Find the lines below in which the string "clock" occurs. Copy each one.

**Record set**.
►

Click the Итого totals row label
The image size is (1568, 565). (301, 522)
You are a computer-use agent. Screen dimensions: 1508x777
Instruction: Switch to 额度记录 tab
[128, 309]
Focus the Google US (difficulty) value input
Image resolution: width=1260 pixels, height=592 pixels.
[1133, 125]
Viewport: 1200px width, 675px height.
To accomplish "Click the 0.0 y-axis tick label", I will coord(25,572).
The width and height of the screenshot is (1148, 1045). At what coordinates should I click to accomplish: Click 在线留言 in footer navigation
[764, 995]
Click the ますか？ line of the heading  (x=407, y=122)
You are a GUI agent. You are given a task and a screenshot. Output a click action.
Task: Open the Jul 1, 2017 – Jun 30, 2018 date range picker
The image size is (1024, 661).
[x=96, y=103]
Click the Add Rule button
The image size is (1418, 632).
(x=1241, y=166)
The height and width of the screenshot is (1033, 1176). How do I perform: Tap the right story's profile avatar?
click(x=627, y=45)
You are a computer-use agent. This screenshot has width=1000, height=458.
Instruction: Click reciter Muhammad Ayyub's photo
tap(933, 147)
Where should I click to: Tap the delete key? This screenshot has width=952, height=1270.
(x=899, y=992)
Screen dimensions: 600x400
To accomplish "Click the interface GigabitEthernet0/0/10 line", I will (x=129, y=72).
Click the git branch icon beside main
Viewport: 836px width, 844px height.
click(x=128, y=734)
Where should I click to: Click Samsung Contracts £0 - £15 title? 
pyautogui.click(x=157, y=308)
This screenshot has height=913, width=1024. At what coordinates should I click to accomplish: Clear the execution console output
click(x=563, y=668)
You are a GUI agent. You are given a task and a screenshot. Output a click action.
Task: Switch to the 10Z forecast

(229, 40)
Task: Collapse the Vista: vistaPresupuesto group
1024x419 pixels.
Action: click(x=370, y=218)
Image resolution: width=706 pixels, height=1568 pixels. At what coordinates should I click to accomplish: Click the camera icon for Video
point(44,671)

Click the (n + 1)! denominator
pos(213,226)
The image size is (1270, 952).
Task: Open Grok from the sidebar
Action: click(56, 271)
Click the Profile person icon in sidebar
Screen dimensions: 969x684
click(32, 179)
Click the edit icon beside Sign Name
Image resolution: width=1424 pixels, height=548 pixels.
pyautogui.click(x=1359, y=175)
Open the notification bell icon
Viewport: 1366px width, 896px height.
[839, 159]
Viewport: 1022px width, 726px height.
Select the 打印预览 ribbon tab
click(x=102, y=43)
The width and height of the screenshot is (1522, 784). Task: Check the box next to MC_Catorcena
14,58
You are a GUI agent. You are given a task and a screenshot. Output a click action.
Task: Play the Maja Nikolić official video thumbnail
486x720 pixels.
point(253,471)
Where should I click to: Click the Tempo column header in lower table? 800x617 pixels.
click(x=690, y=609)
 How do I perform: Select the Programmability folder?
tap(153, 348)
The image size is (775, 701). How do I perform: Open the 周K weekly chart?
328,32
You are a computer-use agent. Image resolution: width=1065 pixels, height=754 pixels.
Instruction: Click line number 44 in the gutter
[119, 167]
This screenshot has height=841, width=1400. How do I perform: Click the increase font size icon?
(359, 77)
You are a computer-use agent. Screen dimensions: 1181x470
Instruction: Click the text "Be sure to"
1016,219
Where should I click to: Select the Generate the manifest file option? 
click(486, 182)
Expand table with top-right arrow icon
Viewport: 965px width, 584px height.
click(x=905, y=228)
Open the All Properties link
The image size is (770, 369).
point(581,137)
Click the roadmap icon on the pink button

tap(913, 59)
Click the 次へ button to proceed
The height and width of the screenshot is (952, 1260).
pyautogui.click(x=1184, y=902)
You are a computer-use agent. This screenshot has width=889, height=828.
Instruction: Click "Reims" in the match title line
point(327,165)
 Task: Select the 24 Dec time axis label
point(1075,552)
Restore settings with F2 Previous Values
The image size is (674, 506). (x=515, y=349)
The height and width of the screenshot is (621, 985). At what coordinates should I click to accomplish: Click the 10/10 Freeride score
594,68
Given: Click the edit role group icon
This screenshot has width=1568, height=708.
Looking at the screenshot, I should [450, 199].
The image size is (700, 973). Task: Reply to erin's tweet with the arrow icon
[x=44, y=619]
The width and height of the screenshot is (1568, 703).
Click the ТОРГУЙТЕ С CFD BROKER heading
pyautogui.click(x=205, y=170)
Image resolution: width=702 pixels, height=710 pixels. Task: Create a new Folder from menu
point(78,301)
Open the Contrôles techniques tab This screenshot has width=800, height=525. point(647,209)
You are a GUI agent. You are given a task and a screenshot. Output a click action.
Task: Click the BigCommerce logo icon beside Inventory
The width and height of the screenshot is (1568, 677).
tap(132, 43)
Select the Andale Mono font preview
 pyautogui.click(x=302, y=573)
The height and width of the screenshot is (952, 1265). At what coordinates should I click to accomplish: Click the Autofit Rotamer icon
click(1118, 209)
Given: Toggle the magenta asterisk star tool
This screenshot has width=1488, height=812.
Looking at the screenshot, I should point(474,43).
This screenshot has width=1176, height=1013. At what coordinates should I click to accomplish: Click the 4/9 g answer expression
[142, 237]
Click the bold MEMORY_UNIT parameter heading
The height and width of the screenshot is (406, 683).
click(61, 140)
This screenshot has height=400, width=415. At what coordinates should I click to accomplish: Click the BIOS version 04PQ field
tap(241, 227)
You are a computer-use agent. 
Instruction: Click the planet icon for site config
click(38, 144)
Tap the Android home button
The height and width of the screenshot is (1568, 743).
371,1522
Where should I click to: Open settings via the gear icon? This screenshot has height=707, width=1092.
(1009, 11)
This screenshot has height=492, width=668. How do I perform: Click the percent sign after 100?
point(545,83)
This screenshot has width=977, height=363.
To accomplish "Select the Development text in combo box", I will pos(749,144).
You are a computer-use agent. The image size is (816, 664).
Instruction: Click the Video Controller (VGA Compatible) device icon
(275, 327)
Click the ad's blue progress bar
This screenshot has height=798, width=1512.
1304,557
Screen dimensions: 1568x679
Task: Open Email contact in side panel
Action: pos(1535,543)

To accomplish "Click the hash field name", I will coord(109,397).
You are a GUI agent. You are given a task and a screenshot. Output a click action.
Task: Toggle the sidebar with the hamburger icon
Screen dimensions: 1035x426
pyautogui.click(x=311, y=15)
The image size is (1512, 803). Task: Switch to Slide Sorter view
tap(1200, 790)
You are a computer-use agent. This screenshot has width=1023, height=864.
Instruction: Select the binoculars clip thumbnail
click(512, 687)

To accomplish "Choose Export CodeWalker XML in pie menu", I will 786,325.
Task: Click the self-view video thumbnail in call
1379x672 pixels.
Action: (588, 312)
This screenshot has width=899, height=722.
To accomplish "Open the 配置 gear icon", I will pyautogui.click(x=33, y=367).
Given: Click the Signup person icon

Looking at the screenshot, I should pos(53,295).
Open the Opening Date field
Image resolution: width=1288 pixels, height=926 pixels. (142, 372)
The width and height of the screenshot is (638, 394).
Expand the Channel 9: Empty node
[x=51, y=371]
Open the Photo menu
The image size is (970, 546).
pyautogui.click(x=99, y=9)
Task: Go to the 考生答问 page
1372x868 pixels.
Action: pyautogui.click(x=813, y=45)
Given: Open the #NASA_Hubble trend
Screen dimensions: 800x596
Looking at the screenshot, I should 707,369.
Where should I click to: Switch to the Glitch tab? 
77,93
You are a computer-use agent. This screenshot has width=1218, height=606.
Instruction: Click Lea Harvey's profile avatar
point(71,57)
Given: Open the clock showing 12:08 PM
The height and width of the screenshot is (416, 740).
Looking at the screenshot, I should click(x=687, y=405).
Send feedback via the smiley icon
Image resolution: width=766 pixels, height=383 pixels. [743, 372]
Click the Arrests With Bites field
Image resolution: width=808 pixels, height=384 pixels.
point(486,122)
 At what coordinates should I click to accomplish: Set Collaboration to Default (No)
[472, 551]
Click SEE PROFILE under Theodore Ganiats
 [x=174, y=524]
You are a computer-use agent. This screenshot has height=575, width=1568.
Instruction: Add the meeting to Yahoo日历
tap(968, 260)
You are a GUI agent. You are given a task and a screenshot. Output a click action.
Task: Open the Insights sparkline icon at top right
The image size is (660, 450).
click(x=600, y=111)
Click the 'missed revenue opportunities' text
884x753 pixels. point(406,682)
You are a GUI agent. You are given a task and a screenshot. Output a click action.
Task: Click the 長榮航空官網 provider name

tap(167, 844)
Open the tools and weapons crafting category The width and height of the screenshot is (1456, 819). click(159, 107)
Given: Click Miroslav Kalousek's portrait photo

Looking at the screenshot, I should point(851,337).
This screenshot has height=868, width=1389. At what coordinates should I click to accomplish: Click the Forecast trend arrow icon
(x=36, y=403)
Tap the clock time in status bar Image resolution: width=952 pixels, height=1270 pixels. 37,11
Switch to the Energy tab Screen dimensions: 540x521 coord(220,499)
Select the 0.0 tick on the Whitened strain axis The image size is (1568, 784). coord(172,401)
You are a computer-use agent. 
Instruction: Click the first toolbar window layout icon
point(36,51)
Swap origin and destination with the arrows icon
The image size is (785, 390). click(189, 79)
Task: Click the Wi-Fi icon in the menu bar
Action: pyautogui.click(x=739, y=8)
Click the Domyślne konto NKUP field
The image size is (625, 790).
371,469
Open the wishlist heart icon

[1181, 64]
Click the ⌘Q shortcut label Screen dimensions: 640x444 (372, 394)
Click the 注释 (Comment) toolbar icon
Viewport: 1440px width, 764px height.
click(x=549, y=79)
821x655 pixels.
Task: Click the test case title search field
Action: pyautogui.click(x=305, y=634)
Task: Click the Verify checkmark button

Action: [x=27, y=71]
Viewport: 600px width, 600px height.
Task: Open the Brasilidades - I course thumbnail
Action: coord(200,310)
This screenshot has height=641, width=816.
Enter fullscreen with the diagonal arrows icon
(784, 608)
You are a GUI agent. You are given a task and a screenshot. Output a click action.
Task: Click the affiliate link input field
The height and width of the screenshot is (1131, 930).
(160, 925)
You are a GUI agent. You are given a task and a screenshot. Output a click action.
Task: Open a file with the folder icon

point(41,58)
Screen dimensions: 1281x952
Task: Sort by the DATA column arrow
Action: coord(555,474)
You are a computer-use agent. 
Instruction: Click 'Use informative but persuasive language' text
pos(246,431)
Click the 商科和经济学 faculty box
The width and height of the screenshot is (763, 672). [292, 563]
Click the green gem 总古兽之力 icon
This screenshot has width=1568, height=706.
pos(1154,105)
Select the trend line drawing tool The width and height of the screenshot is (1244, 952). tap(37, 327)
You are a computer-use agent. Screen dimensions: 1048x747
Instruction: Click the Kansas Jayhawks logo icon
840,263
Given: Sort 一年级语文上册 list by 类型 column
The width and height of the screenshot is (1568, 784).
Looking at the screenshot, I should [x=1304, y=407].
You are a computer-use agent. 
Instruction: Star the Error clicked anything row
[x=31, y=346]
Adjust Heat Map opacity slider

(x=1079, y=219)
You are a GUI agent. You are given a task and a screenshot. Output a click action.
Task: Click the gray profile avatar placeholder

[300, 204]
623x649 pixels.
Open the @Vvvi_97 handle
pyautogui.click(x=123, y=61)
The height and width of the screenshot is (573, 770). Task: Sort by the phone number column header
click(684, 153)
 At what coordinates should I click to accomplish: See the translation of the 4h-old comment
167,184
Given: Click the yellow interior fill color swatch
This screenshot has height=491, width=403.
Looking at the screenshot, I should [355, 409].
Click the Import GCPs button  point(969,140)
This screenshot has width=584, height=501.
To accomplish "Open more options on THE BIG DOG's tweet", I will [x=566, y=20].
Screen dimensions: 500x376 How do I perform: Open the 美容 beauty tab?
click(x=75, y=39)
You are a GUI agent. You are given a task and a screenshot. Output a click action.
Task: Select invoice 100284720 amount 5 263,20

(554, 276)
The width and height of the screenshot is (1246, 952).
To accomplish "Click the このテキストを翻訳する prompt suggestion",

◄

**Expected answer**.
Given: Open the clock showing 12:08 PM
Tap the clock time in status bar Image resolution: width=952 pixels, height=1270 pixels. 37,11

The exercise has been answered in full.